The decontextualized—or, more accurately, the recontextualizing— subject is no more evident than in the painting Pianist Playing Schubert, from 2019. This was the largest work in the show, at 64 x 91 inches. At a glance the painting raises simple questions: Where is the piano? Who is the pianist? The central dark-haired female figure, arms outstretched as if she could be playing a piano (but there is no piano), wears an elegant party dress, or hoop skirt, which has the appearance of being vintage Spanish or a Spanish-influenced design. Contextualizing this subject is, not unlike other subjects in Rothenberg’s work, an open-ended dialectical process between audience and artwork, reliant on conjecture, the linguistic imaginary and the ever present state of nonassociative abstraction. By the latter I mean the material surface to include those areas that do not surrender an easy representational reading, such as the floating dark chocolate brown/black field in which the female subject is located, and the red border at three edges of the canvas. The dark colour field really appears to be floating, as it is set slightly in from the entire canvas perimeter and there would be, from a spatial standpoint, room in front of the woman for a piano.

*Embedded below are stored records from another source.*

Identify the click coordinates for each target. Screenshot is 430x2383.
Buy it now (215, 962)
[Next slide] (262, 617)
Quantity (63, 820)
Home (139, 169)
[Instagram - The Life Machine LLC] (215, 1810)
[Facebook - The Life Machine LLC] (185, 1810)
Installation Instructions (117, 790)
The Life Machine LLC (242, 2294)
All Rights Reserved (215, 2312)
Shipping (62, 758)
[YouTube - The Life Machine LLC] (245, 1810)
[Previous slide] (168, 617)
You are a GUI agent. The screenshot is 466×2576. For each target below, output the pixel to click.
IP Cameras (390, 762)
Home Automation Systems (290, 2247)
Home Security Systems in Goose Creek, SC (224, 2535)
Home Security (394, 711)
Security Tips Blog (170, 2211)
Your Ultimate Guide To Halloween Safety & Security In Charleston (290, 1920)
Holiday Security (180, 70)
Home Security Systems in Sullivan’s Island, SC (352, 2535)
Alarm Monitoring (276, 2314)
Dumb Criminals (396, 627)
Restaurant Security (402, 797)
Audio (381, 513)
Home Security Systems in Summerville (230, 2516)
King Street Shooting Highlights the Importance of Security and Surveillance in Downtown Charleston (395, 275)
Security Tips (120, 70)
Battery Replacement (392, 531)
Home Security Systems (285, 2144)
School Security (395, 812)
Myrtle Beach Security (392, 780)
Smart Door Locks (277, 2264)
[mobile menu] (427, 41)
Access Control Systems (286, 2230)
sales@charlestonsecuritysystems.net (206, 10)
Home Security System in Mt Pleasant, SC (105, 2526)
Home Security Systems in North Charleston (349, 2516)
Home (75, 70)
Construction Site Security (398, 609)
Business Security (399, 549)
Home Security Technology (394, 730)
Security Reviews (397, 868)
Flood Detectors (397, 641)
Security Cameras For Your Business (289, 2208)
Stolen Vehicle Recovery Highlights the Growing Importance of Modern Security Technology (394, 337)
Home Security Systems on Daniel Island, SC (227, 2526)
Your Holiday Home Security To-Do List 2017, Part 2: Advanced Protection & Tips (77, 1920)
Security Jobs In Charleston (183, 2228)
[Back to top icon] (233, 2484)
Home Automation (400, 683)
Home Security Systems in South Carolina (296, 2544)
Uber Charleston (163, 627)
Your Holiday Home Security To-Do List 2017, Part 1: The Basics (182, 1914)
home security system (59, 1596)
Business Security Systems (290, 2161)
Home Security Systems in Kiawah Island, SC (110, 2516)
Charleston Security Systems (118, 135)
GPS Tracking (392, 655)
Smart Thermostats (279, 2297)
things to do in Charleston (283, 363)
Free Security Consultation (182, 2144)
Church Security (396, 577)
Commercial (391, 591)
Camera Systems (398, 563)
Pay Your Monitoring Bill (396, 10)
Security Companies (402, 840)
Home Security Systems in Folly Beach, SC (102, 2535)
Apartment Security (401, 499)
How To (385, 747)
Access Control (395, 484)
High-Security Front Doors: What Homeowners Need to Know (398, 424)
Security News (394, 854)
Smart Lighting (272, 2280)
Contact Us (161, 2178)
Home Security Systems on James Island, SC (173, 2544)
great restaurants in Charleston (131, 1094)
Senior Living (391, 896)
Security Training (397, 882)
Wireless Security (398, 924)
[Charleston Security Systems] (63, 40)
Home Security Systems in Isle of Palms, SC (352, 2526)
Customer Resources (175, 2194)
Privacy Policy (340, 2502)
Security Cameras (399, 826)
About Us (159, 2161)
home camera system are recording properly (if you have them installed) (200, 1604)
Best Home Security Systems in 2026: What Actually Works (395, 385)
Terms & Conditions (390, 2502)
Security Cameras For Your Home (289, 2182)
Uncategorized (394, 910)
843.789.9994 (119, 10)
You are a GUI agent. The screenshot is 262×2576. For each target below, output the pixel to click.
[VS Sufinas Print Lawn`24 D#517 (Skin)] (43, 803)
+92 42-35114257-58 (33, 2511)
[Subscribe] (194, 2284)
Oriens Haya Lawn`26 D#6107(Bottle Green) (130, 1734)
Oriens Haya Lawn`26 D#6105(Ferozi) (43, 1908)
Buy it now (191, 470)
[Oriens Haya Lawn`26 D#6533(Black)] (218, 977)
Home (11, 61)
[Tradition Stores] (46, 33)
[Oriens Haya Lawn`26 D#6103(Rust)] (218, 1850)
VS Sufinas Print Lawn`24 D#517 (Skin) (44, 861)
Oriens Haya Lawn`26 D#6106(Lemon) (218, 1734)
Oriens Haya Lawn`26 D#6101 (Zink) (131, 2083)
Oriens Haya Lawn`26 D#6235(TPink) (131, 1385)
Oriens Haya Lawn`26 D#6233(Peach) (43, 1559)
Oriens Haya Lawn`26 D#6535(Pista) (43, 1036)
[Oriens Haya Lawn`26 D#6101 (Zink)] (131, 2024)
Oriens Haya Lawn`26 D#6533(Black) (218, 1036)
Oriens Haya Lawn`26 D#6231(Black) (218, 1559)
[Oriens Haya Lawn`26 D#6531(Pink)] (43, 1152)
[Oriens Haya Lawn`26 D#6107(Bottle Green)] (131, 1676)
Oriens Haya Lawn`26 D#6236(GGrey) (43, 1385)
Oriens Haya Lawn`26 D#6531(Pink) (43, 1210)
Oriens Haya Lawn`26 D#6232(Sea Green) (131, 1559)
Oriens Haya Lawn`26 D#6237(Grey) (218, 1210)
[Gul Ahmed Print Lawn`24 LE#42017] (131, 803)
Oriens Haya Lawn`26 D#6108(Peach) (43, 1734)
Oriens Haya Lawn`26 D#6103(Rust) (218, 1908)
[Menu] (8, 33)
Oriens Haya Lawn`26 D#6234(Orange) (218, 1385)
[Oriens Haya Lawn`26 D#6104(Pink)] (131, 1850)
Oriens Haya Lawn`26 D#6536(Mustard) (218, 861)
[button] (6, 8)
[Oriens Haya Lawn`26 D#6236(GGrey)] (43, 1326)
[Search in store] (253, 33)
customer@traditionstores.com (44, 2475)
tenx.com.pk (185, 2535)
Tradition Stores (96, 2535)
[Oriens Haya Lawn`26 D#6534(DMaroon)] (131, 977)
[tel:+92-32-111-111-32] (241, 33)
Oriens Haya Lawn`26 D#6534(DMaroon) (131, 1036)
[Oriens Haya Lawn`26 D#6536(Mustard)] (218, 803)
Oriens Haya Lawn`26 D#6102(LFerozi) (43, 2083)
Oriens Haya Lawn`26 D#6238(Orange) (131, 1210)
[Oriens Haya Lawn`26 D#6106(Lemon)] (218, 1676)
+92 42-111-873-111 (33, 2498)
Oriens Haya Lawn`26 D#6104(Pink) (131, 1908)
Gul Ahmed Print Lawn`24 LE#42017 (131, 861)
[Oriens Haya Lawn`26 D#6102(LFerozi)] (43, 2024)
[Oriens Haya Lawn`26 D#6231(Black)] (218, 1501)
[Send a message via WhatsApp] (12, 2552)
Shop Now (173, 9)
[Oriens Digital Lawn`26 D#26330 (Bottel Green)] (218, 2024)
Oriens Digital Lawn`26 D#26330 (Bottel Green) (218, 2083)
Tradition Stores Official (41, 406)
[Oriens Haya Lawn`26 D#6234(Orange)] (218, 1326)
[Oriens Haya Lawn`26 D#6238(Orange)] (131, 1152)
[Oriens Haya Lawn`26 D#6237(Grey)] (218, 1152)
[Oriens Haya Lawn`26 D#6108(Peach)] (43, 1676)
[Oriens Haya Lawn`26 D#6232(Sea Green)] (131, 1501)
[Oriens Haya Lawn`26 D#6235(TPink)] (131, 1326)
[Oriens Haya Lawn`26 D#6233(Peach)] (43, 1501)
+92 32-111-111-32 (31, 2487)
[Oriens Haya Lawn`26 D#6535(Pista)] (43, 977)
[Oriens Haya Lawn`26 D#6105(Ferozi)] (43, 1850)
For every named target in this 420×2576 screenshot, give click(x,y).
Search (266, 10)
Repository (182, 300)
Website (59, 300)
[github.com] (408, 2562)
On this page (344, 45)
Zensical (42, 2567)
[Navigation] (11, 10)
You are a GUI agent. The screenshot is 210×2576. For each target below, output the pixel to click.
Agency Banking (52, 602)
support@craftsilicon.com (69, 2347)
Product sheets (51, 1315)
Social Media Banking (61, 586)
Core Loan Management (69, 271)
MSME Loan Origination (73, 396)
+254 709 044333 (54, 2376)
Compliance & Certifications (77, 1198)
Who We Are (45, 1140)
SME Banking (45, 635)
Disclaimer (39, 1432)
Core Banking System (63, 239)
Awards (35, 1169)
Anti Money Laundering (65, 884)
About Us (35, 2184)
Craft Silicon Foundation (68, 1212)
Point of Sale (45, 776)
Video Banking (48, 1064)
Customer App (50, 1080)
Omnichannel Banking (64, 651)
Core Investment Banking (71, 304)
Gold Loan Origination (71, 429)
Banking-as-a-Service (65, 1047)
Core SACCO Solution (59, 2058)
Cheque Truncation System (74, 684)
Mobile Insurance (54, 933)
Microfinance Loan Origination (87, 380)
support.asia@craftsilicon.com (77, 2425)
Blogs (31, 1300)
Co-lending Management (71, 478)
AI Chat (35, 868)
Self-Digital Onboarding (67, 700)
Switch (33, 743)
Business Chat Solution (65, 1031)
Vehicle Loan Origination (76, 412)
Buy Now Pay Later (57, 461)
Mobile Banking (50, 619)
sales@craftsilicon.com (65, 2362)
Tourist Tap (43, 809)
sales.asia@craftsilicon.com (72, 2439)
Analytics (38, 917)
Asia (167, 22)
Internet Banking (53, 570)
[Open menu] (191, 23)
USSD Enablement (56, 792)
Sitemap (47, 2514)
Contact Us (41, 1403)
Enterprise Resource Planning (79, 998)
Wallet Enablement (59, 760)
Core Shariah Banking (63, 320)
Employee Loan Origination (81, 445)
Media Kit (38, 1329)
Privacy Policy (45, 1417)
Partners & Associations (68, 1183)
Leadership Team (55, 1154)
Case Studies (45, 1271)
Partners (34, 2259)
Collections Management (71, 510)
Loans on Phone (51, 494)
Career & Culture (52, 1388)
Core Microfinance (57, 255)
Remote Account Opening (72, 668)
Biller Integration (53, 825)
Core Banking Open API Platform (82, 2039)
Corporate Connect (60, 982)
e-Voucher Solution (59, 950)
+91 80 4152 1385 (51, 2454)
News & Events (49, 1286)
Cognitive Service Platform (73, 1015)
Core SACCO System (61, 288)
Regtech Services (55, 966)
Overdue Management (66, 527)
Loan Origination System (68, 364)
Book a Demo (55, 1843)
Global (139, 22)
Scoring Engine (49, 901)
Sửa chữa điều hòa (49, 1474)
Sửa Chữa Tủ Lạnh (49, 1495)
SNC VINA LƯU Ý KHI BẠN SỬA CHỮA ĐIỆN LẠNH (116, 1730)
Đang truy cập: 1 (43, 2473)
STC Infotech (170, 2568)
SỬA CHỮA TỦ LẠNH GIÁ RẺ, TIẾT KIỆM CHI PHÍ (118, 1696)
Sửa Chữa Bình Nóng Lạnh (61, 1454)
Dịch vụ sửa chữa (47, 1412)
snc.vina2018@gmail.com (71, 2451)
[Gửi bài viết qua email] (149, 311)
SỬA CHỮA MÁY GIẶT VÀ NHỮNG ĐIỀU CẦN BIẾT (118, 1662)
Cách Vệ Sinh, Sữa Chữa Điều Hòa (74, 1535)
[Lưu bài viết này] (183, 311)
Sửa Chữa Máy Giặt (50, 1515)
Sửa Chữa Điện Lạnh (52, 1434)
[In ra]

To better understand this painting, visitors to the exhibition were fortunate to have the artist’s graphite on paper sketch titled Study, 2019, located on an adjacent wall to the right. In the study the woman is playing a piano, the keys at least are quite evident; and the pianist is clearly in a state of musical reverie; the multiple pencil lines that transcribe her physicality seem to almost pull the music from the surrounding space into her material being to become one and the same. Therein lies a clue to at least some of the mystery, as we now recognize that the woman in the painting is in a state of rapture and that the expressive centre of this painting resides in that realization, independent of a piano. Susan Rothenberg’s exhibitions never disappoint. Admirers of her work will be pleased to learn that she is having a major solo exhibition at the Hall Art Foundation | Schloss Derneburg Museum, in Holle, Germany. This exhibition opens in Spring 2021, and will be up for one year.
It is with great sadness that I must conclude this review with the acknowledgement that Susan Rothenberg passed away on May 18. She was a wonderful person, and a pioneering, innovative and influential artist. Her artistic legacy of deeply felt and wholly original paintings, drawings and prints will inspire art audiences and artists for evermore.
“Susan Rothenberg” was exhibited at Sperone Westwater, New York, from January 9 to February 29, 2020.
Gary Pearson is an artist and professor emeritus at UBC Okanagan, in Kelowna, BC.